Text:
◇ ◇ ◇ ◇
# Anyone tried the G8 Alpha USA 390 Lumen LED For Surefire 6P?



## Kevin1322 (Mar 25, 2009)

The Arctic Trader on Ebay has a G8 Alpha USA For Surefire 6P / LED Bulb that they say is getting 390 Lumens, cost is $34. I can't find anything on CPF about this seller or the G series Alpha drop ins. Has anybody used these and if so, what do you think about them? Thanks.


----------



## Gunner12 (Mar 25, 2009)

Haha, what a LIE! I'm wondering if he knows what LED the drop-ins uses, much less what it can actually do.

The best Cree XR-E LED (R2 bin) get around 260 lumen at max recommended drive current. The LED will be severly overdriven to get 390 lumen and neither the batteries nor the LED will last long at all. The R2 bin is hard to find, the drop-in probably use a Q5 or lower bin.

Also $34? I'd suggest you get a few of these drop-ins. They are probably similar performance wise (for all you know, the eBay seller might be buying that drop-in, taking off the sticker, and twisting the spring a bit). It probably doesn't have an R2 bin emitter either but it's much lower in price and has proven to be a good budget priced drop-in (judging by what has been posted here).

:welcome:


----------



## Kevin1322 (Mar 25, 2009)

Thanks for the welcome and info Gunner. I had a feeling about these. I was more surprised that there were not more posts against this place than anything. I have been looking at that drop in. Seems to be a good budget one. Dave seems to be making some real power pact ones, and then there are the Malkoffs. I might end up going with the Dree R2 for $41. It sounds like it is getting more throw. Still, what a great way to upgrade lights for $10! Sweet!:twothumbs


----------



## bigchelis (Mar 25, 2009)

Kevin1322 said:


> Thanks for the welcome and info Gunner. I had a feeling about these. I was more surprised that there were not more posts against this place than anything. I have been looking at that drop in. Seems to be a good budget one. Dave seems to be making some real power pact ones, and then there are the Malkoffs. I might end up going with the Dree R2 for $41. It sounds like it is getting more throw. Still, what a great way to upgrade lights for $10! Sweet!:twothumbs


 
I have the Alpha G8 and at least 3 of the Cree R2 and Cree Q5 at Deal Extreme. IMHO they are the same overall. The Alpha G8 probably makes around 150 lumens. I also have the Dereelight Cree R2 at 1.2amps and it it makes right under 200 lumens as tested by MrGman. My R2 from Dereelight was the 4.2v max 3 mode white warm version.
Alpha G8: Way to expensive for a low quality bin. Also, the board on mine went out after about 10 hours of use. 
Deal Extreme R2: best bang for the buck.
Dereelight R2: Great beam with OP reflector and the 3 modes allows for longer runtimes when needed. 
Malkoff M60: to my eyes it seems brighter than all of the ones previously mentioned. It has the greatest side spill and the beam quality is arguably the best in the industry. I would pay the extra $15 and get the Malkoff M60 over the Dereelight. It has heatsinking technology that no other P60 uses and the beam is just amazing. If you absolutely have to have 3 modes then go with Dereelight. I think the Dereelight with a smooth reflector out throws the Malkoff M60, which is why I have the Dereelight R2 4.2v max.
◇ ◇ ◇ ◇
Supplied information:
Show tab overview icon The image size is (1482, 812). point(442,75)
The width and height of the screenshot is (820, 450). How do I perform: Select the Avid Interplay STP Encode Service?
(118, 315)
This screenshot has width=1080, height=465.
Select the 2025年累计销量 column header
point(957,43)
◇ ◇ ◇ ◇
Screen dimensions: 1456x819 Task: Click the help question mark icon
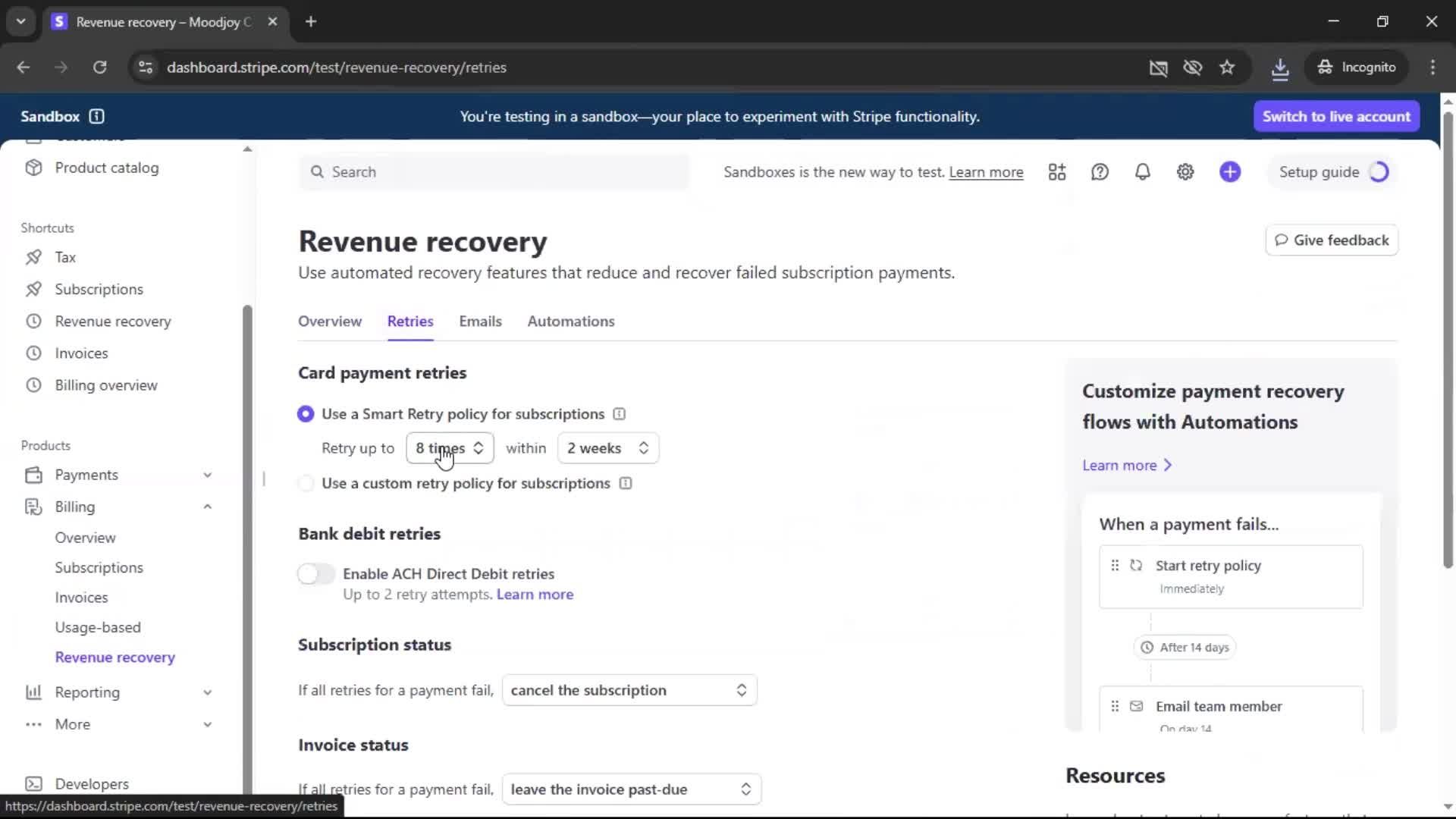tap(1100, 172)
◇ ◇ ◇ ◇
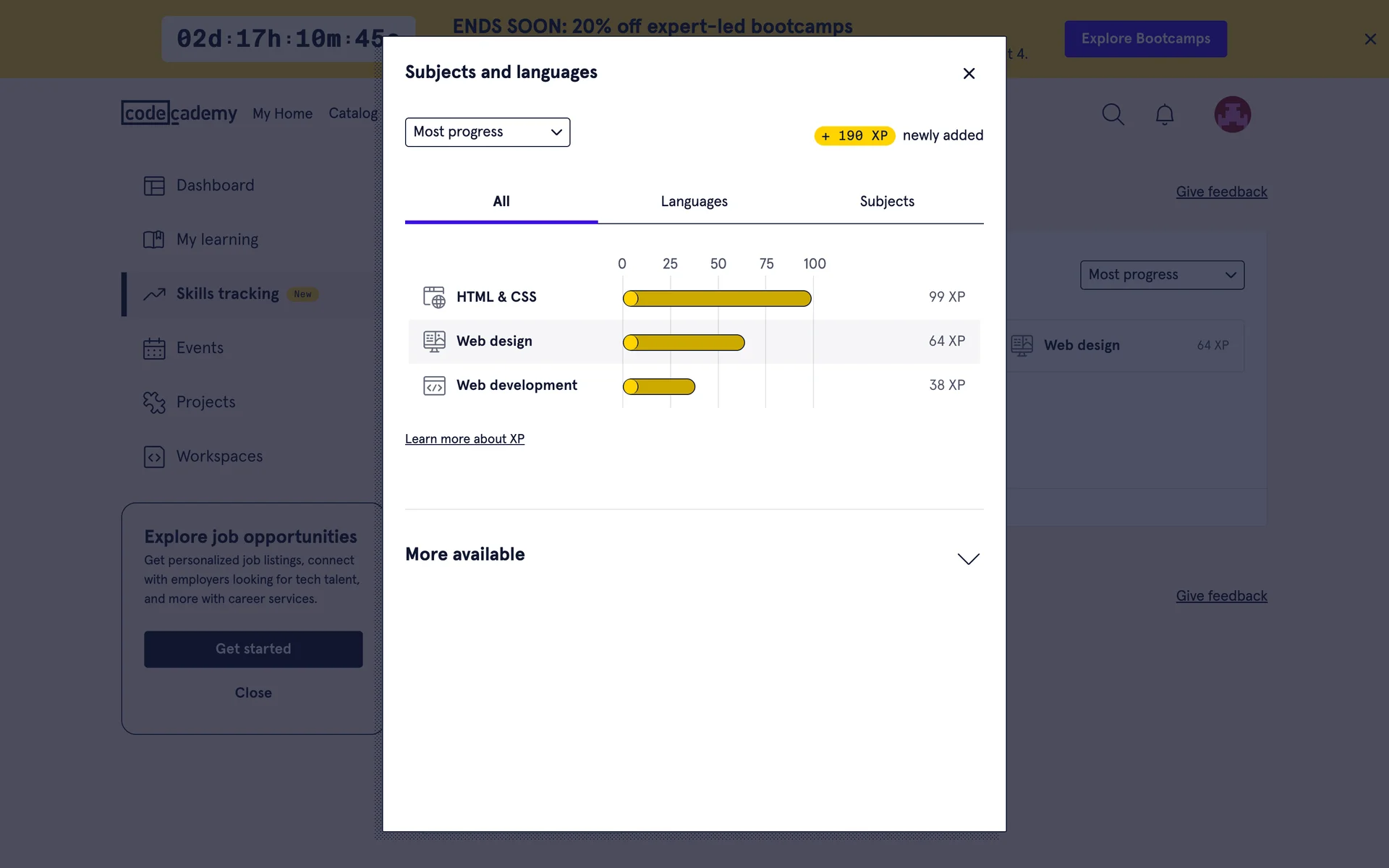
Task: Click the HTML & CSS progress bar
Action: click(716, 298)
◇ ◇ ◇ ◇
Goal 1:
From the forum thread about the G8 Alpha drop-in, reproduce the passage from "The best Cree" up to and including "been posted here).".
Goal 2:
According to the forum thread about the G8 Alpha drop-in, roughly how many lumens does the best Cree XR-E LED (R2 bin) produce at its maximum recommended drive current?
Goal 3:
Continue the forum thread about the G8 Alpha drop-in from the point at which it stops.

Exercise answer 1:
The best Cree XR-E LED (R2 bin) get around 260 lumen at max recommended drive current. The LED will be severly overdriven to get 390 lumen and neither the batteries nor the LED will last long at all. The R2 bin is hard to find, the drop-in probably use a Q5 or lower bin.

Also $34? I'd suggest you get a few of these drop-ins. They are probably similar performance wise (for all you know, the eBay seller might be buying that drop-in, taking off the sticker, and twisting the spring a bit). It probably doesn't have an R2 bin emitter either but it's much lower in price and has proven to be a good budget priced drop-in (judging by what has been posted here).

Exercise answer 2:
Around 260 lumens.

Exercise answer 3:
When the alpha G8 worked I compared beamshoots of it against the Malkoff M60. The Malkoff was brighter, threw further, and had more side spill. The Alpha G8 at least had a huge donut, but it was clearly no where near 200 lumens.

lovecpf:welcome:lovecpf


----------



## kramer5150 (Mar 25, 2009)

No first hand experience.
Pricey and questionable output specs. Stick with the more reputable brands, or DX if you are on a tight budget.


----------



## Kevin1322 (Mar 25, 2009)

Thanks bigchelis,

Great info!:thumbsup:


----------



## Kevin1322 (Mar 25, 2009)

Thanks kramer!:thumbsup:


----------



## foxtrot29 (Mar 25, 2009)

There is another thread on this drop in and their ridiculous claims. I just don't know where it is. lol


----------



## bigchelis (Mar 25, 2009)

foxtrot29 said:


> There is another thread on this drop in and their ridiculous claims. I just don't know where it is. lol


 
For a Surefire 9P it says over 400 Lumens.:devil:

It must be a super duper high quality R2. lol.....


----------



## Marduke (Mar 25, 2009)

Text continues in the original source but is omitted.